Mailing List Archives
Authenticated access
|
|
|
[Date Prev][Date Next][Thread Prev][Thread Next][Date Index][Thread Index]
[Condor-users] condor_q and condor_status don't agree
- Date: Tue, 13 Dec 2005 16:18:22 +1300
- From: Andrew Mellanby <mel@xxxxxxxxxxxxx>
- Subject: [Condor-users] condor_q and condor_status don't agree
Hi,
I've run into a problem where the outputs from condor_q and condor_status
don't agree.
The worst thing about this is that jobs get 'Matched' but don't ever get
started. This seems to occur when I load lots of jobs (1000+) into the queue.

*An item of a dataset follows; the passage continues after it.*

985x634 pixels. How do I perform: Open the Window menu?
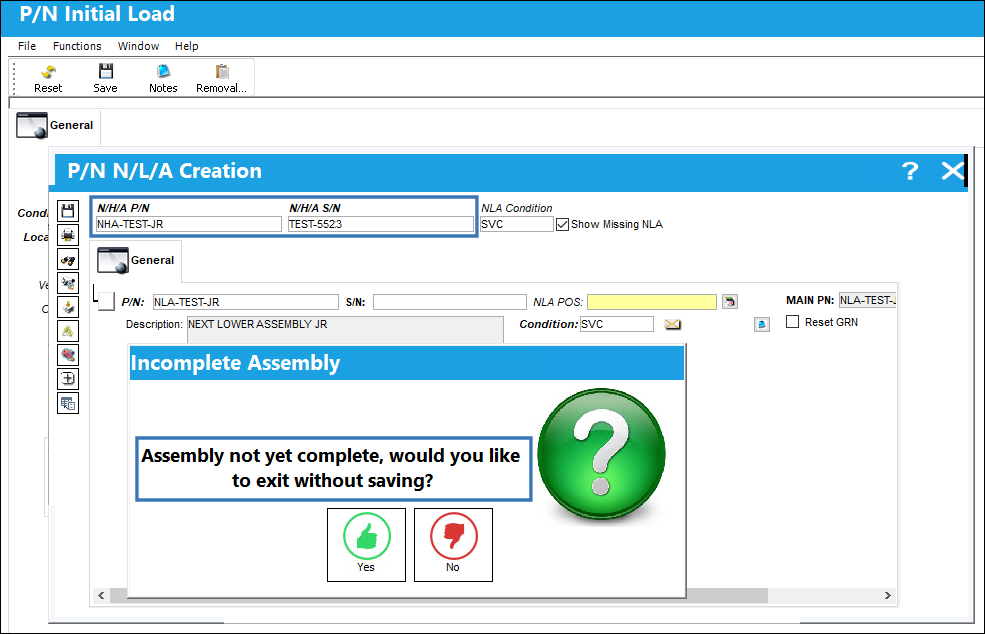pos(138,46)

The central manager is Solaris, the exec hosts are WindowsXP
I'm looking at the config files and wondering whether any timeouts need to be
lengthened or shortened .. for instance, with a JOB_START_INTERVAL of 2
seconds it takes over 15 minutes to start 500 jobs by which time the ClassAd
will be stale as its lifetime is only 15minutes. But I'm not sure whether
that should matter.
Any thoughts ?
Andrew
......
depot mel% condor_version
$CondorVersion: 6.6.10 Jun 13 2005 $
$CondorPlatform: SUN4X-SOLARIS29 $
depot mel% condor_status -total
Machines Owner Claimed Unclaimed Matched Preempting
INTEL/WINNT51 586 117 4 97 368 0
SUN4u/SOLARIS29 2 2 0 0 0 0
Total 588 119 4 97 368 0
depot mel% condor_q
(lots of output)
324.996 mel 12/13 15:47 0+00:00:00 I 0 0.0 java Pauser1
x1k-9
324.997 mel 12/13 15:47 0+00:00:00 I 0 0.0 java Pauser1
x1k-9
324.998 mel 12/13 15:47 0+00:00:00 I 0 0.0 java Pauser1
x1k-9
324.999 mel 12/13 15:47 0+00:00:00 I 0 0.0 java Pauser1
x1k-9
1548 jobs; 1070 idle, 478 running, 0 held
.........................